(REQUIREMENTS)
Reproduce the data from the line containing "Tap the line beginning 毕竟这没有什么大不了" through the line containing "Looking at the", with both of those lines included, keeping every character unchanged.
-- start INFORMATION SUPPLIED --
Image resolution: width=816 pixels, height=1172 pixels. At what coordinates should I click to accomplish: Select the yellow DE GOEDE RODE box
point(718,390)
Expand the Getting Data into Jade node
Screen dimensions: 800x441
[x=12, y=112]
-- end INFORMATION SUPPLIED --
-- start INFORMATION SUPPLIED --
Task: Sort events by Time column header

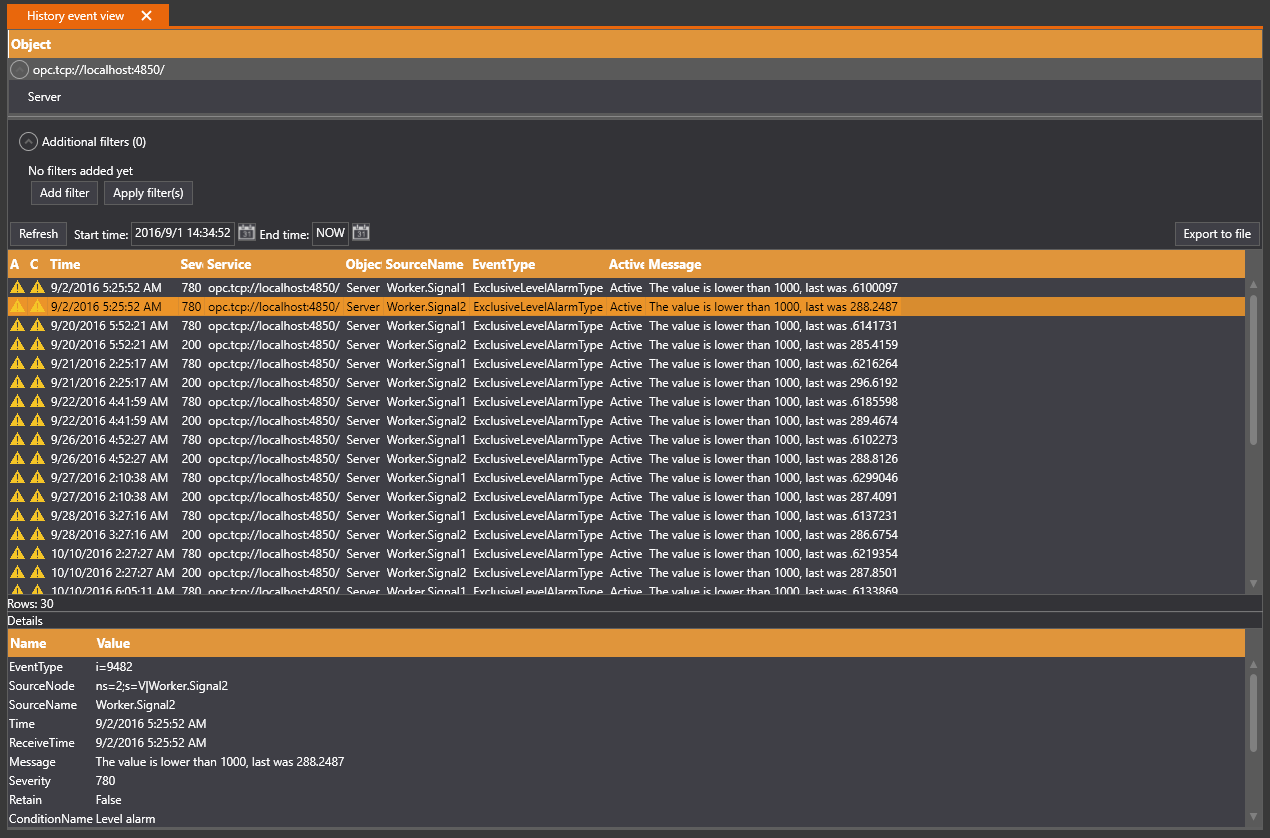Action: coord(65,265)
-- end INFORMATION SUPPLIED --
-- start INFORMATION SUPPLIED --
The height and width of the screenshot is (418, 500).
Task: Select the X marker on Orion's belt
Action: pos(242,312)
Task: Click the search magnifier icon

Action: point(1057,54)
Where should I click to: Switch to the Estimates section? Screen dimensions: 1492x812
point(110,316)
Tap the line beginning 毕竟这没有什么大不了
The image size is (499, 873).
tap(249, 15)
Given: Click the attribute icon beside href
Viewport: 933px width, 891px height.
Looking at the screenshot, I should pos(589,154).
-- end INFORMATION SUPPLIED --
(RESPONSE FOR THIS EXERCISE)
Tap the line beginning 毕竟这没有什么大不了
The image size is (499, 873).
tap(249, 15)
Given: Click the attribute icon beside href
Viewport: 933px width, 891px height.
Looking at the screenshot, I should pos(589,154).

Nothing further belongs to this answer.